Why This Matters For Investors
In the telecom sector, companies typically go through a two-phase cycle. The first phase requires massive spending to build towers, lay fiber optic cables, and roll out new technology like 5G. This is expensive and often requires heavy borrowing. The second phase, which Reliance Jio appears to be entering, is about utilizing that built infrastructure to generate steady cash flow.
When a telecom company reduces its infrastructure spending while revenue keeps growing, it usually means that the heavy lifting is done. For investors, this is important because it suggests the company may have more cash available in the future. Instead of constantly pouring money into new hardware, the company can now focus on increasing profit margins, paying down debt, or returning value to shareholders.
The Debt And IPO Connection
Reliance Jio is currently preparing for its initial public offering (IPO). According to its recent filings, the company plans to use up to ₹27,500 crore from the money raised in the IPO to pay off outstanding debt. This is a crucial point for investors. High debt levels create interest costs that eat into profits. By using IPO funds to lower this debt, the company aims to clean up its balance sheet, which generally improves its financial health and reduces interest expenses in the long run.
How The Business Is Changing
Reliance Jio is not stopping its technology investments; it is simply changing how it spends.

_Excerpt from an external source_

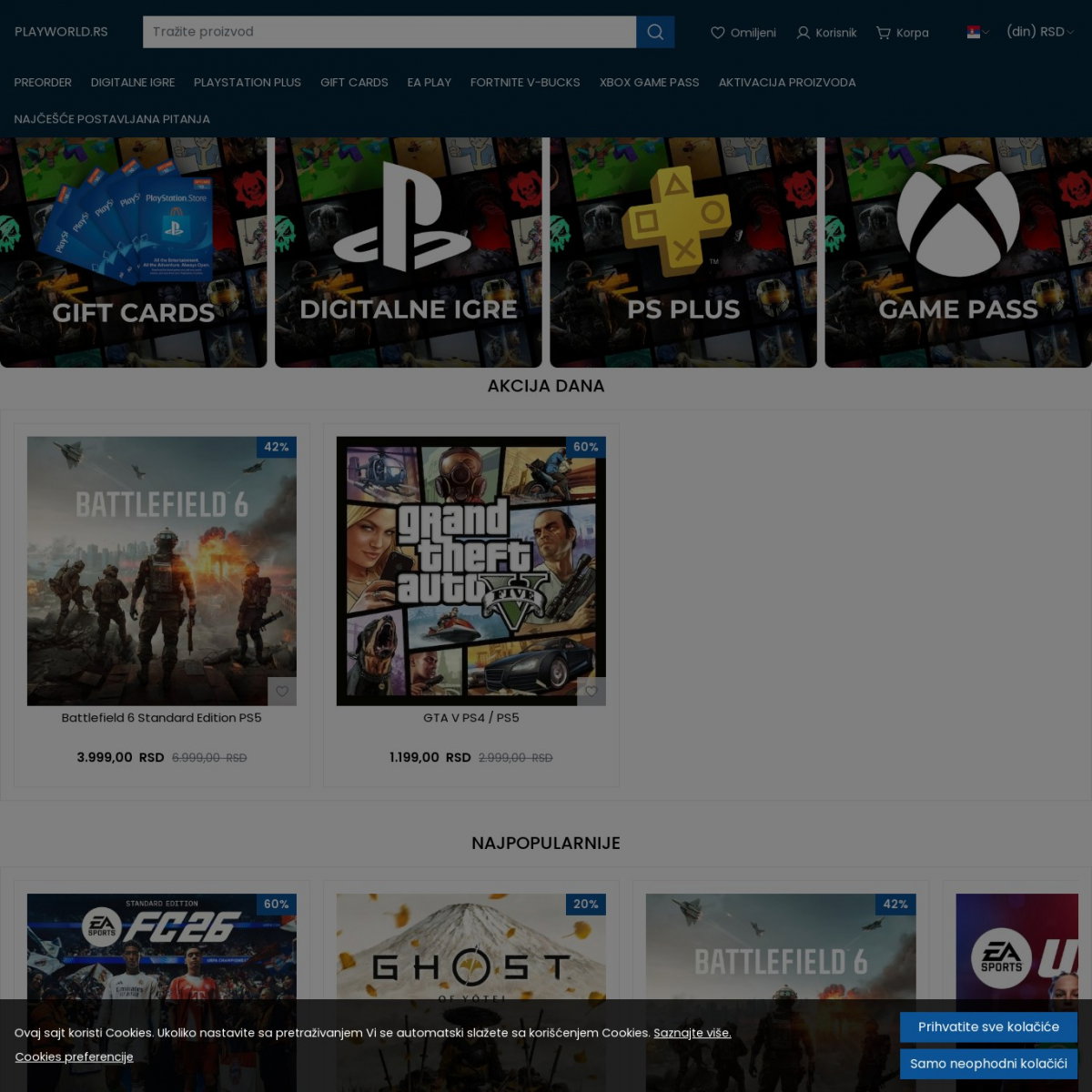Toggle favorite heart on GTA V

[592, 692]
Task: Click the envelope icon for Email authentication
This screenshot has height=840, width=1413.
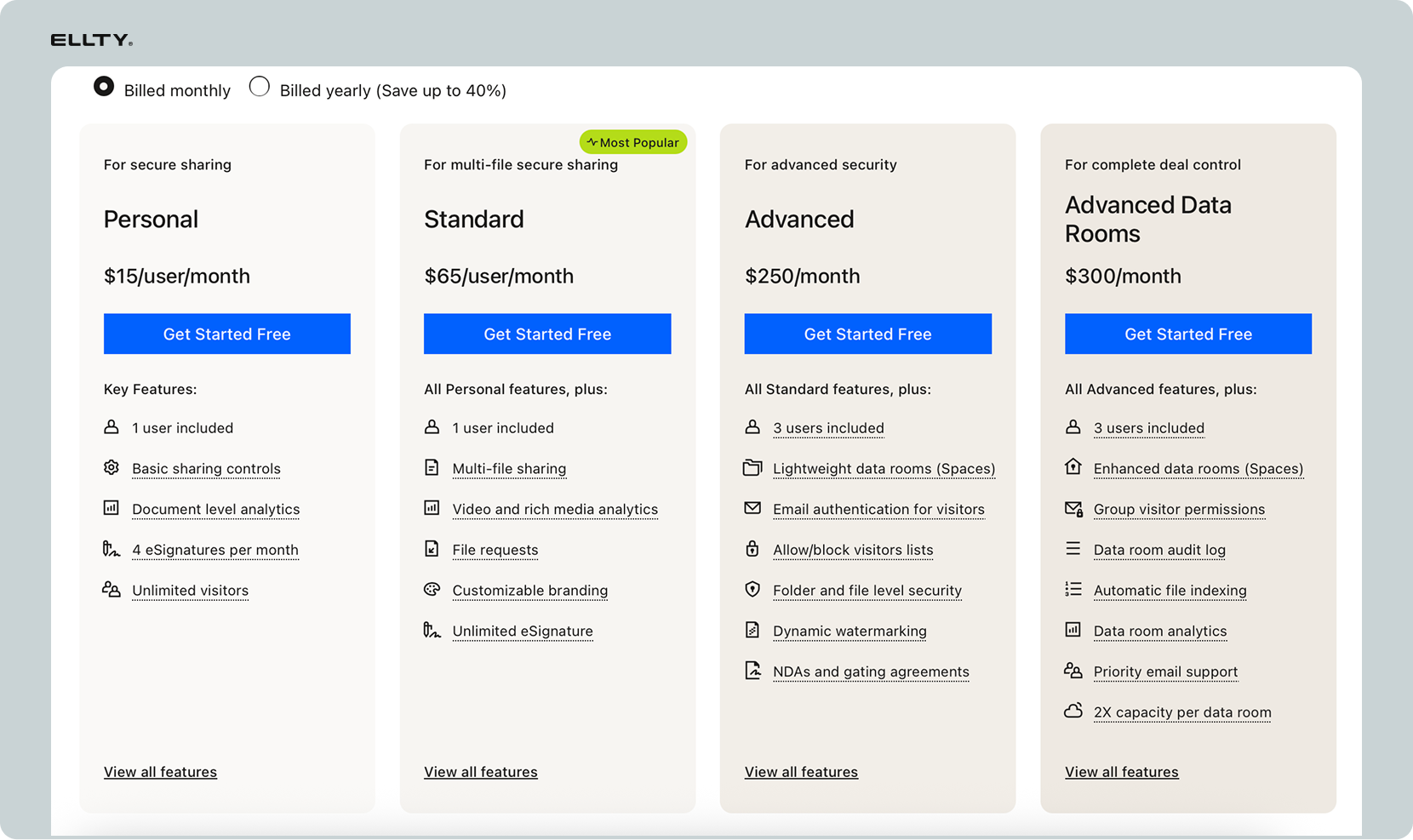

While the physical rollout of infrastructure has slowed, the company is shifting its spending toward research and development. It is investing in future technologies, including 6G research and an AI-driven platform called JioBrain. The company has filed thousands of patents globally, which indicates a strategy to remain competitive through innovation rather than just physical network reach.
Peer And Sector Check
Reliance Jio operates in a highly competitive Indian telecom market, where it regularly competes with Bharti Airtel. The shift in capex intensity is a trend often seen across the sector as companies move past the initial 5G rollout phase. Investors often compare Jio and its peers on metrics like Average Revenue Per User (ARPU)—a measure of how much money the company makes from each customer—and debt levels. Jio’s current dominance, capturing roughly 60% of India's wireless data traffic, gives it a scale advantage, but its ability to maintain this lead while competitors also focus on 5G monetization will be a key dynamic to monitor.
What Investors Should Track
Going forward, the most important monitorables will be whether the company can sustain this revenue growth without needing to return to massive infrastructure spending. Investors may look for updates on how quickly the company reduces its total debt after the IPO, the success of its 5G monetization, and the actual returns generated by its R&D investments in AI and 6G. Any signs of renewed competitive pressure that might force the company to ramp up spending again would also be a factor to watch.